Tu es donc auteur à plein temps, on en parlait précédemment. Tu n’as pas d’autres activités, tu fais donc partie d’un petit nombre finalement d’auteurs…
Un assez petit cercle, en effet, qui est difficile à définir en nombre de personnes parce qu’il n’y a pas vraiment d’indicateurs.
Vous êtes peu nombreux à vivre de votre plume. Je connais d’autres auteurs qui sont obligés d’avoir d’autres métiers.
Si on doit faire des proportions à la louche, il y a à peu près 9 auteurs sur 10 qui ont un « vrai métier ». Ils sont profs, médecins, avocats, journalistes… et écrivent aussi des livres. Etre auteur à temps complètement plein c’est très compliqué en France, c’est un statut très mal connu (y compris des éditeurs eux-mêmes), et assez marginal. Mais je ne vais pas rentrer dans ce sujet car le débat est plutôt complexe.
Mais c’est une liberté… Est-ce que c’est une force pour toi ?
Oui c’est une liberté chèrement payée. On n’est jamais complètement indépendant de toutes forces et de toutes puissances de l’argent. On vit dans un monde qui est tenu par l’économie et qui vit pour l’économie. On en est aussi tributaire hélas. Je rêve d’un monde sans argent mais il n’existe pas.
Dans ce monde, on dépend donc de forces économiques qui, en l’occurrence pour nous, sont les éditeurs.

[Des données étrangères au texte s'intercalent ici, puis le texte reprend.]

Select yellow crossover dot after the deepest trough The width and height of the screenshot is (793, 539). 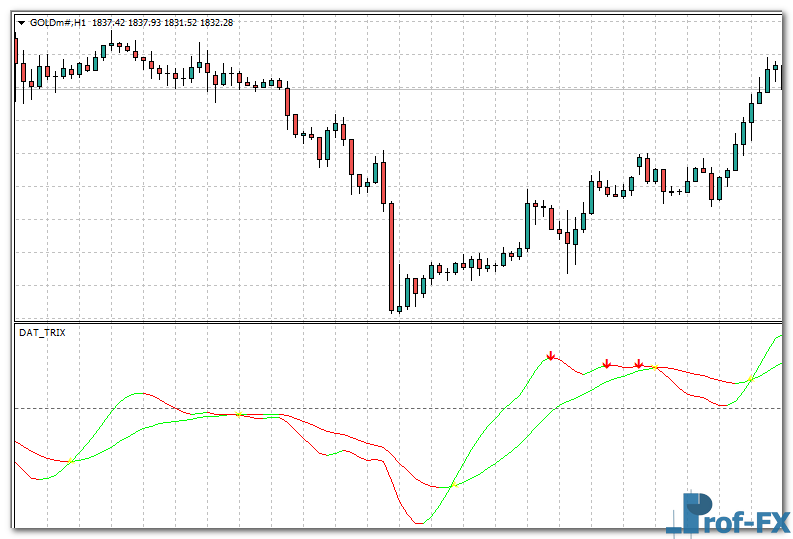click(x=453, y=485)
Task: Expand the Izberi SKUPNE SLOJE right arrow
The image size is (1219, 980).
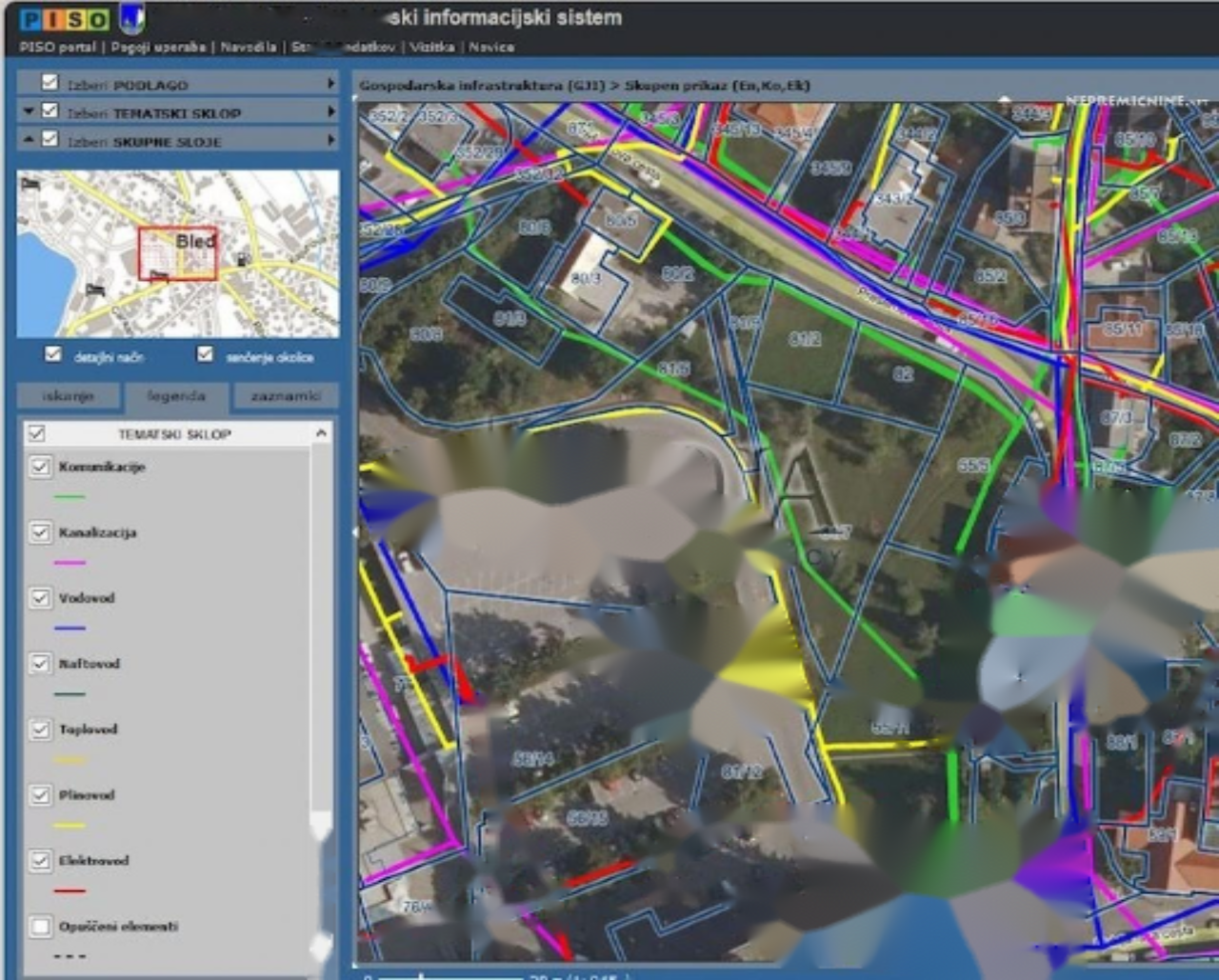Action: coord(330,140)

Mais ça se fait malgré tout dans une forme très importante d’autonomie par rapport à plein de métiers, y compris par rapport à d’autres métiers artistiques. On est effectivement très libre de notre rythme, de nos idées, de ce que l’on fait. Il y a toujours une forme de sanction, ne serait-ce que la sanction du public. On est extrêmement libre et après avoir connu dix ans de salariat, ça a été une vraie révélation. Je m’en doutais, c’est peut-être pour ça que je m’y accroche et cette liberté mérite tous les efforts qu’on fait pour elle.

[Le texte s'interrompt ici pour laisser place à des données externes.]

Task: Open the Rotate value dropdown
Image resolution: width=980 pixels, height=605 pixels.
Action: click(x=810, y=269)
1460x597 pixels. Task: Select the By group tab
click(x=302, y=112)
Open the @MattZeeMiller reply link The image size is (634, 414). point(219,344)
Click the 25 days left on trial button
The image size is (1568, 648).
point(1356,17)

Par ailleurs, tu as écrit des romans où la femme est souvent une héroïne libérée sexuellement ?
Oui c’est vrai.
Pourquoi ?
Je suppose que ma part féminine n’est pas négligeable. Ca m’intéresse de l’explorer et de l’interroger. Tout homme, toute femme, on est partiellement féminin partiellement masculin à des degrés divers évidemment, et on l’assume à des degrés divers. Je pense qu’il y a une porosité importante de ce point de vue-là chez moi et que je l’assume plutôt, car ça me semble intéressant. C’est plus enrichissant que handicapant. Pour moi la sexualité est une des formes les plus intéressantes de transcendance de notre vie terrestre. L’érotisme c’est, l’espace d’un instant, une sublimation à travers la chair. A travers les corps qui se subliment, on arrive à transcender nos corps et nos mortalités. C’est extraordinaire, c’est un truc incroyable. L’explorer des deux côtés de la barrière, à travers la fiction, ça m’intéresse.
Et l’amour dans tout ça ?
Oh mon Dieu (sourires).
Aurais-tu déjà une définition de l’amour ?
J’en ai eue autant que j’ai eu de périodes de ma vie, autant que j’ai eu d’expériences et autant que j’ai eu d’occasions d’en parler avec les autres. S’il y a un enseignement, c’est que l’amour ne se résume pas en une formule. C’est très compliqué. C’est aussi douloureux que c’est exaltant. C’est à la fois la force qui porte tout et celle qui rend la vie plus difficile car traversée d’attentes et de besoins réparateurs notamment.